+++ Supplied data +++

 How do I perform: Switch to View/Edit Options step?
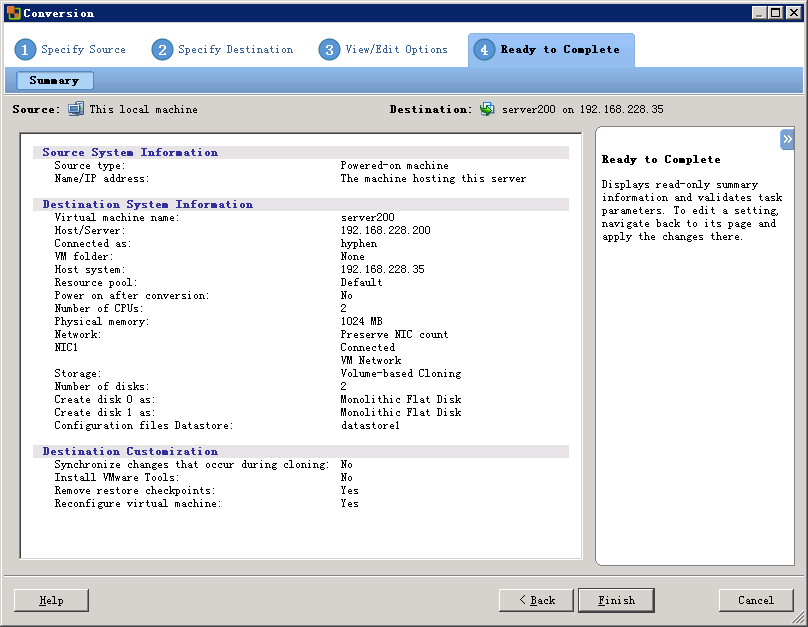click(396, 50)
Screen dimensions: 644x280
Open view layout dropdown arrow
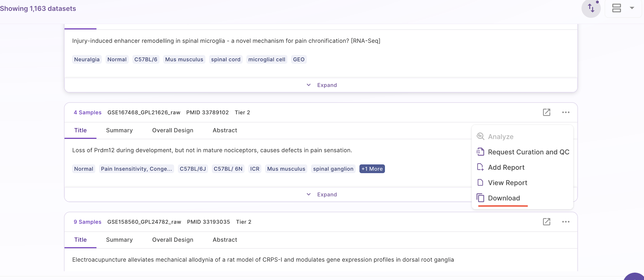[x=632, y=8]
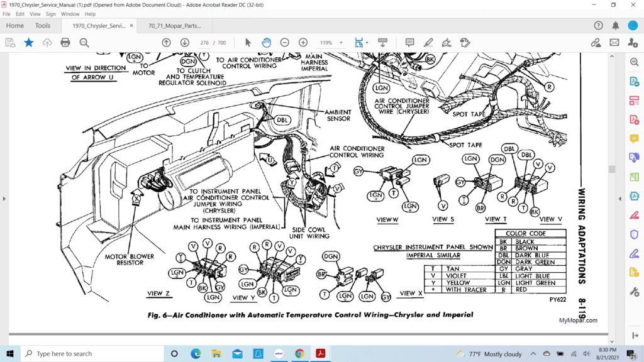Go to previous page with up arrow
Viewport: 644px width, 362px height.
click(166, 43)
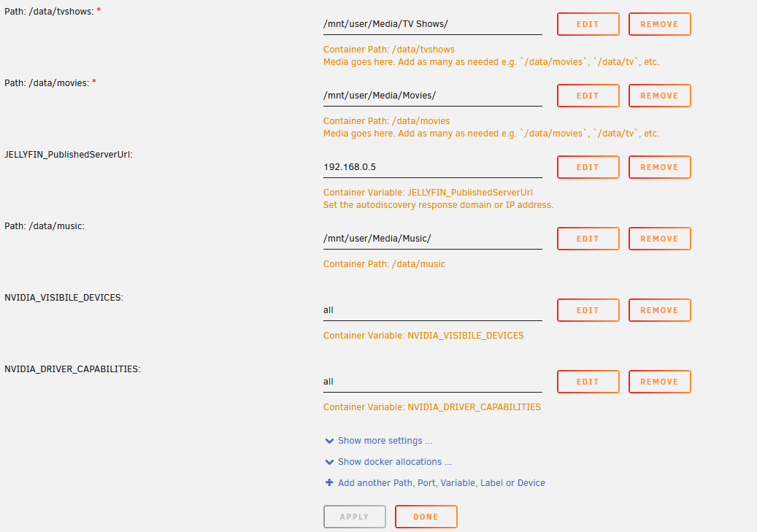Remove the NVIDIA_VISIBILE_DEVICES variable

(x=659, y=310)
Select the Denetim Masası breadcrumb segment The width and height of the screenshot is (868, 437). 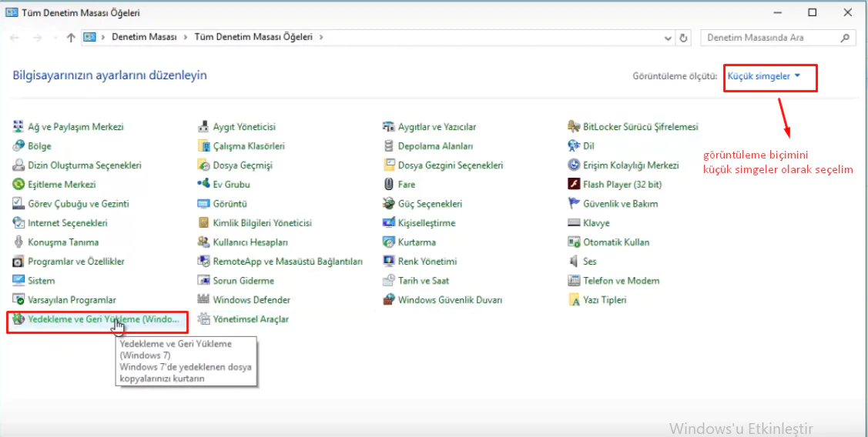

+++

**What is needed**: Starting with the line that contains "Open view layout dropdown arrow", copy every line word for word through the end of the listing above, but leave out the pictures.

**Result below**:
Open view layout dropdown arrow
[x=632, y=8]
Go to previous page with up arrow
Viewport: 644px width, 362px height.
click(166, 43)
Remove the NVIDIA_VISIBILE_DEVICES variable

(x=659, y=310)
Select the Denetim Masası breadcrumb segment The width and height of the screenshot is (868, 437). 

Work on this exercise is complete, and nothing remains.